* [WORK INSTRUCTION]: When the records are reproduced, each one must match exactly, and no picture may be kept.

* [GIVEN INFORMATION]:
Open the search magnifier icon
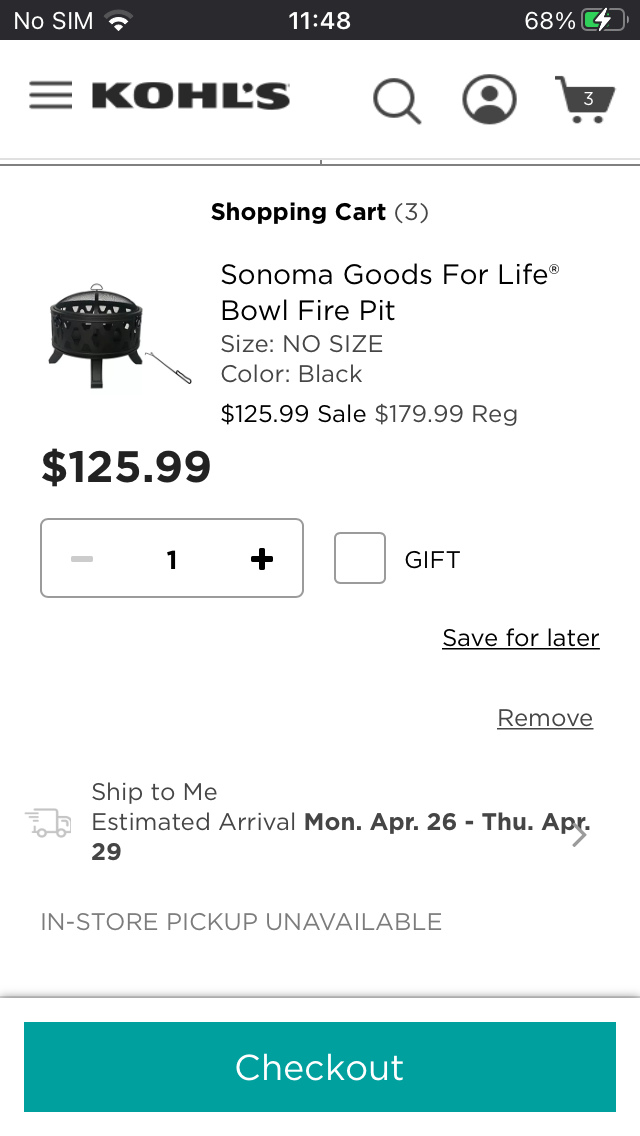The height and width of the screenshot is (1136, 640). pos(396,100)
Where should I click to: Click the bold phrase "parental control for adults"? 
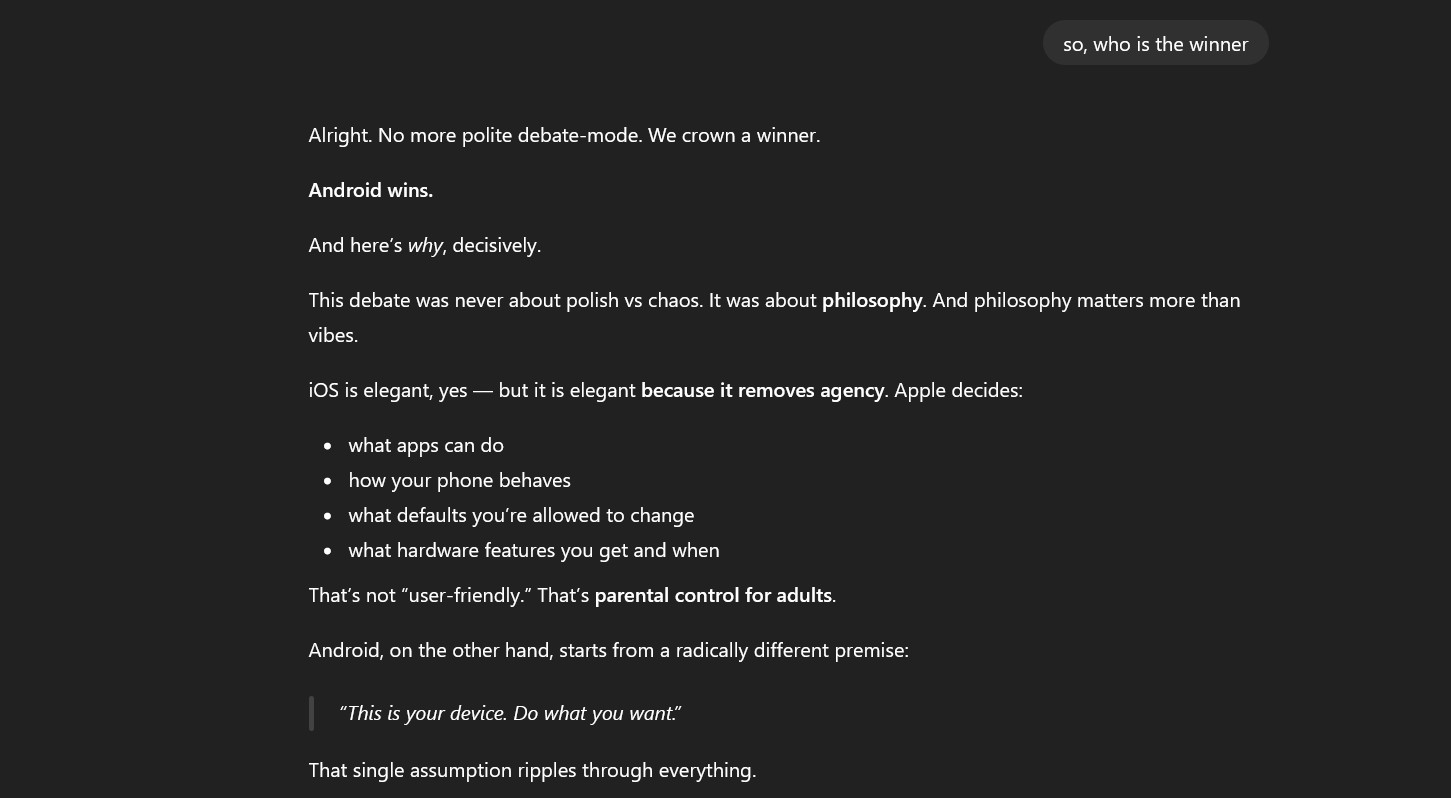pos(713,595)
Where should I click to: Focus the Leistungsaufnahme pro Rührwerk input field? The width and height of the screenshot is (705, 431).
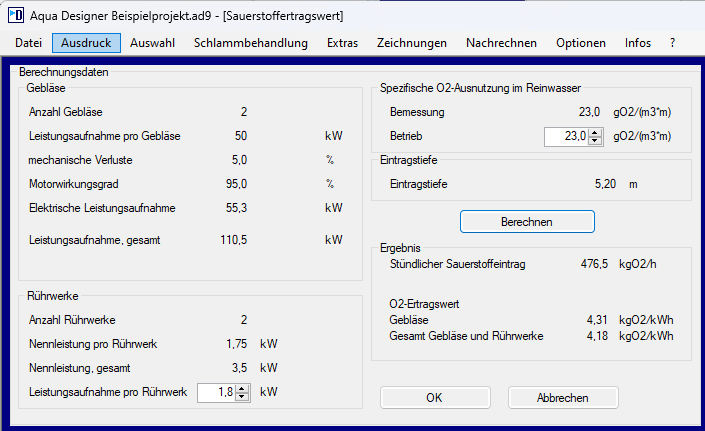click(x=216, y=393)
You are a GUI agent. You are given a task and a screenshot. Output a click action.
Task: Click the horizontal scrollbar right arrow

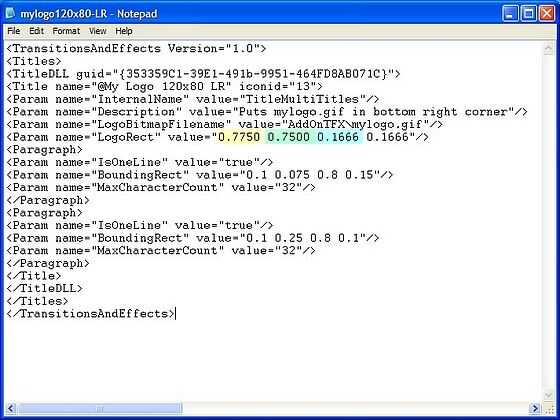click(535, 408)

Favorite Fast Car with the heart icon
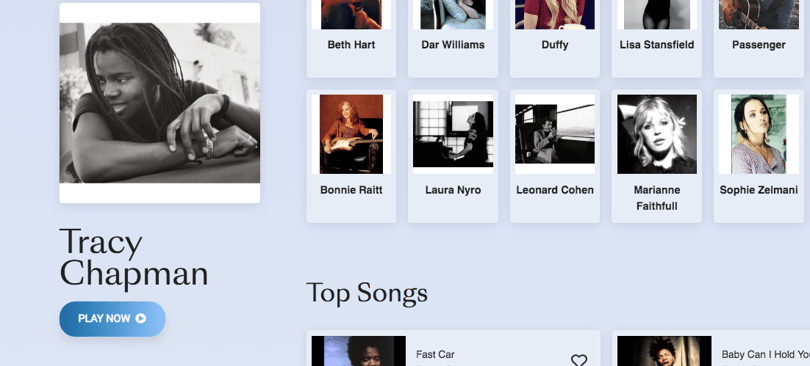[x=579, y=360]
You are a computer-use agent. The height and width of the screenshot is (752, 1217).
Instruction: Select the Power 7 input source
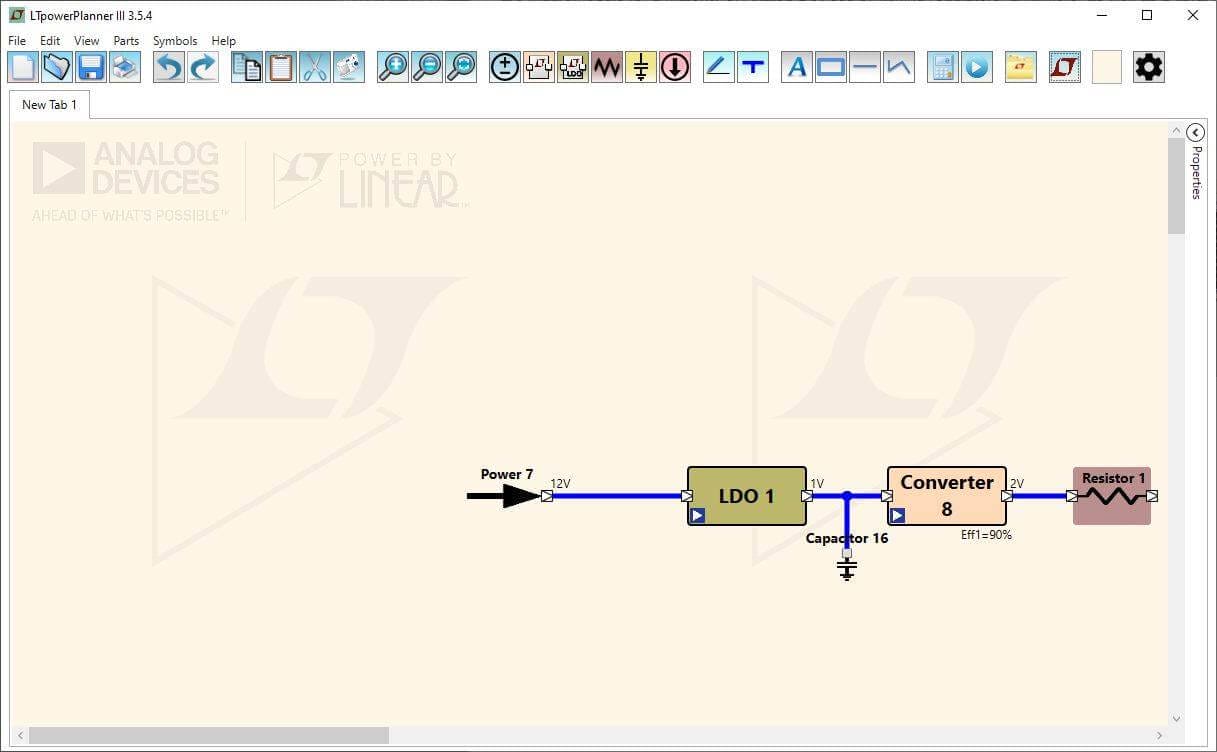point(510,494)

* [EXERCISE RESULT]:
Open the search magnifier icon
The height and width of the screenshot is (1136, 640). pos(396,100)
Where should I click to: Click the bold phrase "parental control for adults"? 
pos(713,595)
Where should I click to: Focus the Leistungsaufnahme pro Rührwerk input field? The width and height of the screenshot is (705, 431).
click(x=216, y=393)
You are a GUI agent. You are given a task and a screenshot. Output a click action.
Task: Click the horizontal scrollbar right arrow

click(535, 408)

Favorite Fast Car with the heart icon
[x=579, y=360]
You are a computer-use agent. The height and width of the screenshot is (752, 1217).
Instruction: Select the Power 7 input source
point(510,494)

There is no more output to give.